Conficker Worm could infect Linux Users
A few days ago I spoke on the Conficker/Downadup (C/D) worm that’s working its way around the world, infecting a huge number of Windows-based computers, and a recent story has revealed that if a Linux user who has the Wine software – a program that allows Linux users to download Windows programs – that they could be infected too.
The Superworm that has reportedly been attacking a patched vulnerability in Microsoft Windows, with a reported 6.5 million new infections in the past 4 days alone, bringing the total to an estimated 9 million machines infected.
There are a number of factors contributing to the worm’s growth. The Windows vulnerability allows for self replicating attacks in 2000, XP and Server 2003 version of the software, and the virus has been designed to exploit flash and network drives allowing it to spread across a local network at worrying pace even if just one computer is affected.
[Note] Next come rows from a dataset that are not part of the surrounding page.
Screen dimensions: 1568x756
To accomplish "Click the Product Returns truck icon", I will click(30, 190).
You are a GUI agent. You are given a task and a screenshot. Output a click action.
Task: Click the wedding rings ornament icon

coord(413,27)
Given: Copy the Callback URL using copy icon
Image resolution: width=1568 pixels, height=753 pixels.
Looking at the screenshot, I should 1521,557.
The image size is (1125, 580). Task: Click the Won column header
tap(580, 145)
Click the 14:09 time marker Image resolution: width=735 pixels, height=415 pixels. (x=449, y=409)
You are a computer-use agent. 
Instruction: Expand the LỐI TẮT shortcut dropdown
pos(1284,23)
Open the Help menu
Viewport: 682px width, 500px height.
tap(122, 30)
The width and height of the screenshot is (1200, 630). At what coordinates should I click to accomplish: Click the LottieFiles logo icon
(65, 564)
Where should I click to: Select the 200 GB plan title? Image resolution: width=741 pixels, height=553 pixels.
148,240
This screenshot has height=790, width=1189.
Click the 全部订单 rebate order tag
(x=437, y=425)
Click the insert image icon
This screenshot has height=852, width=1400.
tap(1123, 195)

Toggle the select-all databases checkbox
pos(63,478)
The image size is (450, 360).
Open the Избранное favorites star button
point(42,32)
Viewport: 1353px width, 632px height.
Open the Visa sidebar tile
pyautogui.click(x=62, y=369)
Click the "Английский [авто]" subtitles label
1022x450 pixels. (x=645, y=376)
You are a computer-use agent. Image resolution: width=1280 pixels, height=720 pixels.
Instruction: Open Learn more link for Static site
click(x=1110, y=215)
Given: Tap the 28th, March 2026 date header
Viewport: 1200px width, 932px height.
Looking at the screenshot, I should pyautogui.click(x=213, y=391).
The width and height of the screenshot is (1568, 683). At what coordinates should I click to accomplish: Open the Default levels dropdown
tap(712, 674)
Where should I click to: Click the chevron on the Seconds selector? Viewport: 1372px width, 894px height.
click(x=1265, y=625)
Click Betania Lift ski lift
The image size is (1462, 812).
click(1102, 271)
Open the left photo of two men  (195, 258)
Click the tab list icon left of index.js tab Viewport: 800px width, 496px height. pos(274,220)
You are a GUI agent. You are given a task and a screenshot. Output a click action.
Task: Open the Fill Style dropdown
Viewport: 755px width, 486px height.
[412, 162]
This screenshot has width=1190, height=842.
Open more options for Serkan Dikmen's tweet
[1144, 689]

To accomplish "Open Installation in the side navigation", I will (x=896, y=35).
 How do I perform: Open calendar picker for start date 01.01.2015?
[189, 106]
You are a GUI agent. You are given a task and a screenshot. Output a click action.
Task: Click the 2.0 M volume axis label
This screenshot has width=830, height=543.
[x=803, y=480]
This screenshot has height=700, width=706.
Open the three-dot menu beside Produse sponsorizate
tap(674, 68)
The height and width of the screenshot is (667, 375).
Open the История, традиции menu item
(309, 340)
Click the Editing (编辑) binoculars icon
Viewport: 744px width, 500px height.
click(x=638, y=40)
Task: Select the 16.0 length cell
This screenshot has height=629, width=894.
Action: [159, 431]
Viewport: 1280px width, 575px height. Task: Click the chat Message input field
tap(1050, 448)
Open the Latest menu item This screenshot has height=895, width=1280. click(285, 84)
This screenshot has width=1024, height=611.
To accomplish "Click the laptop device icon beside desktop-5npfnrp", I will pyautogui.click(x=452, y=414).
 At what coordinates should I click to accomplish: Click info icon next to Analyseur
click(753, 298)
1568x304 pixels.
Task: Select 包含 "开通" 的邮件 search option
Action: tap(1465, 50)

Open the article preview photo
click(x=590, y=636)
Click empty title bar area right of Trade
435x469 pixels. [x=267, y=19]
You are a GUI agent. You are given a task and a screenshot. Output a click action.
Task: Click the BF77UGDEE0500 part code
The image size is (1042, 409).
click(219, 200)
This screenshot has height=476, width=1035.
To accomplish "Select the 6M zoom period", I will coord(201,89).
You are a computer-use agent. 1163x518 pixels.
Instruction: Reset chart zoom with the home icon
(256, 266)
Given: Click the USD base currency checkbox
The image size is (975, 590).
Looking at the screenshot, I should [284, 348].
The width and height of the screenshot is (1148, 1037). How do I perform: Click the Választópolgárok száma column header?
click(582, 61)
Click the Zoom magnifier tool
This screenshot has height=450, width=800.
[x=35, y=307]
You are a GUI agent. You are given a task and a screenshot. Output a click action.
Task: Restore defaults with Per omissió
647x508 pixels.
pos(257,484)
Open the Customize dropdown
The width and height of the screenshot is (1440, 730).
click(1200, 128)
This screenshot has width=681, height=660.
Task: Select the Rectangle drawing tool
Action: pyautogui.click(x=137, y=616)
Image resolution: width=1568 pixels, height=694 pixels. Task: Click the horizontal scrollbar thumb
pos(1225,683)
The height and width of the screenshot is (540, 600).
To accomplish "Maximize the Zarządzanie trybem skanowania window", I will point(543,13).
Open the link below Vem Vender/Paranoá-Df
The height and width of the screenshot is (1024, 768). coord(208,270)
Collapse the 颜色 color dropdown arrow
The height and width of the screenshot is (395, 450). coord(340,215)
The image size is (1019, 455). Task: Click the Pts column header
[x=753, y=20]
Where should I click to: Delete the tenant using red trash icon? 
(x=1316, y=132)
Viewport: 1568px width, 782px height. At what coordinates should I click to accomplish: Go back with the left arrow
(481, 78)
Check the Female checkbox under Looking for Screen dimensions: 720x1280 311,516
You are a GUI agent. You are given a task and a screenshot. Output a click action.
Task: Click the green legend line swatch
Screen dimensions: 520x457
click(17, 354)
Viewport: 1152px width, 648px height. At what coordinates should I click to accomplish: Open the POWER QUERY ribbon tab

A large factor that has allowed the worm to grow is because of stubborn data managers and administrators of Windows-based systems who failed to listen to the warnings and download a security update. Microsoft released a patch to combat the worm over three months ago, but nearly one in three machines have not downloaded it, according to security company Qualys.
The C/D worm uses the autoplay function to load up files from removable devices using a simple autorun.inf file which can fool users into installing malicious code on their machines. This means that even Windows Beta 7 users could have been affected by the slithery culprit.
While autoplay can be turned off and autorun.inf files removed, the users can be easily deceived by the pop-up that appear once the removable device is plugged in. Once the worm is loaded on to a system it uses a complex algorithm based on public websites such as Google to contact their “home” servers and disables Windows Update automatically.
The clever part is that the algorithm changes every day, pointing to different domain names every day (up to 250) and are calculated using a public key – not unlike those used in security encryptions.
It would appear that no-one is safe as even a hospital in Sheffield, England has reported that more than 800 of its 7000 computers have been compromised by the worm – system administrators decided to turn off Windows security updates.